Trained in classical philology at St. Petersburg University, Sergei then took a position there, rising to the positions of Secretary of the Faculty, 1905-1909 and rector, 1911-1912. A specialist in Greece, he taught everything from its history to epigraphy. From 1894-1905 he taught ancient Greek art in the Academy of Arts. He also headed the classical section of the IRAO. He also translated and edited a number of classical Greek authors. After 1917 he remained and assumed a position of leadership at the former IAK, now the Institute of the History of Material Culture of the Soviet Academy of Sciences. He was a victim of the Siege of Leningrad during the Second World War.
Vasilii Zlatarskii embodies a political-archeological nexus that pits an acceptable nationalism against imperialism when the empire under assailment is the Ottoman. Son of a Bulgarian activist, Nikola Zlartarcheto, Vasilii was sent to Petersburg for his education, and then to Berlin to train in archeology. He returned to Sophia where he helped to turn the higher school into the university in 1904, and establishing a Bulgarian Academy of Sciences in 1911. An historian, he used archeology to establish a Bulgarian identity independent of the Ottoman Muslims, returning it, as it were, to its Slavic and Byzantine heritage. During the Great War, when Bulgaria allied with the Central Powers, he joined the troops in Macedonia for purposes of excavating. Widely published and respected, he was a member of the Russian Archaeological Institute in Constantinople, the Moscow Archaeological Society, the Finno-Ugric Commonwealth in Helsingfors, a corresponding member of the Russian Academy of Sciences, the Czech Academy of Sciences and Arts, the School of Slavonic Studies at the University of London, and the Seminarium Kondakovianum in Prague. He also received an honorary degree in Slavic Philology from Kharkov University in 1907.
One of the original members of the IMAO, Tikhonravov met Alexei Uvarov in the 1850s, when he was on the Vladimir Statistical Committee and the provincial governor assigned him to work with the archeologist. Later, he excavated with Savelev in other districts of his native province. Tikhonravov never moved away from Vladimir, but used his position on the statistical committee to conduct and publish significant archeological information from the region.
Baron V. G. Tizengauzen, a Baltic German (Ernst Woldemar von Tiesenhausen), became an important Orientalist after years of petty bureaucratic jobs, necessary to earn his living. When the IAK was formed in 1859, he attained a clerkship there, and ultimately elevated himself to Associate Director, through his scholarship. The Commission dispatched him to excavate in New Russia and Crimea; he was also a numismatist. Although a member of IMAO from 1865, he resigned from it in 1889 over a dispute between Uvarova’s Society and Bobrinskii’s Commission over which one enjoyed propriety over the official assignation of permissions to excavate.

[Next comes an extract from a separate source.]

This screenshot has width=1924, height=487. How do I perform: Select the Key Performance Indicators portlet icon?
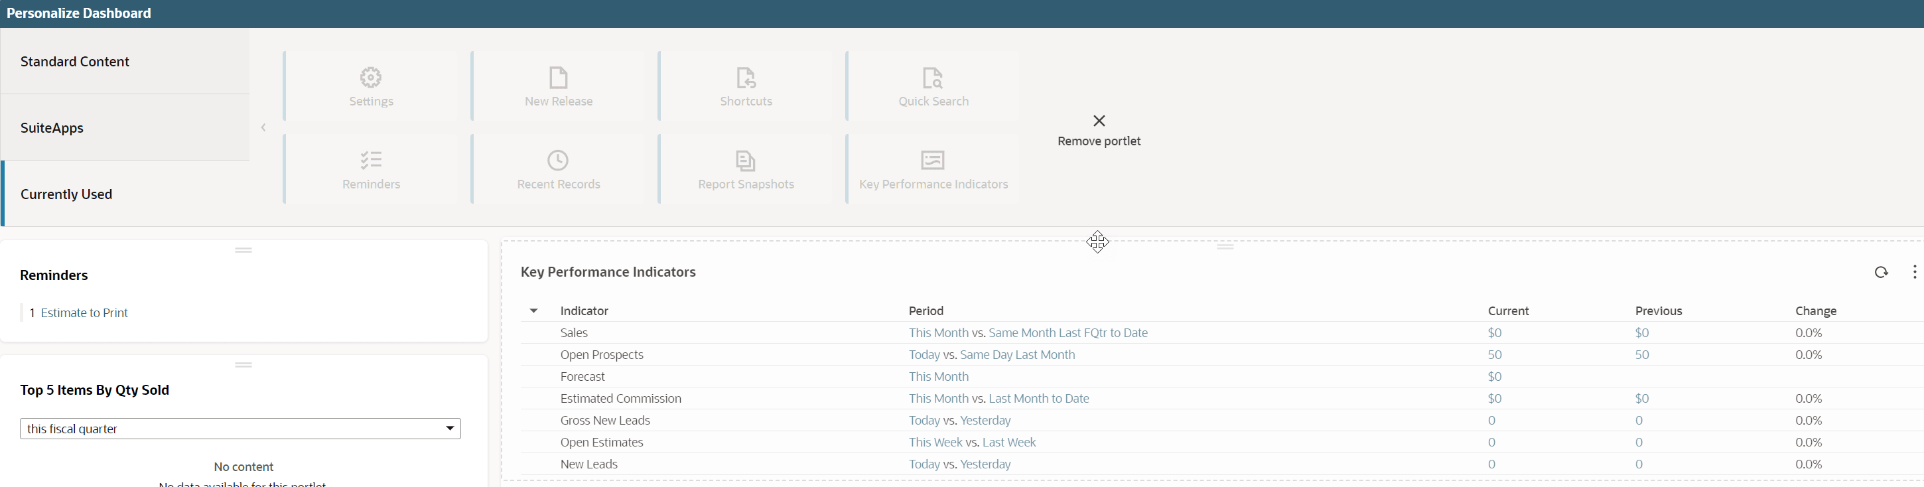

Count M. V. Tolstoi, educated as a physician at Moscow University, preferred instead the lectures he attended at the Moscow Spiritual Academy. Deciding that medicine did not fit his character, he evolved into an archeologist of Orthodoxy, and fittingly, he lies buried at the Troitse-Sergeeva Monastery. He was also deeply involved with local charities. His cousin, Dmitrii Tolstoi, was one of the most influential of the conservative statemen, serving as both Ober-prokurator of the Holy Synod and Minister of Education, 1865-1880, and then President of the Academy of Sciences.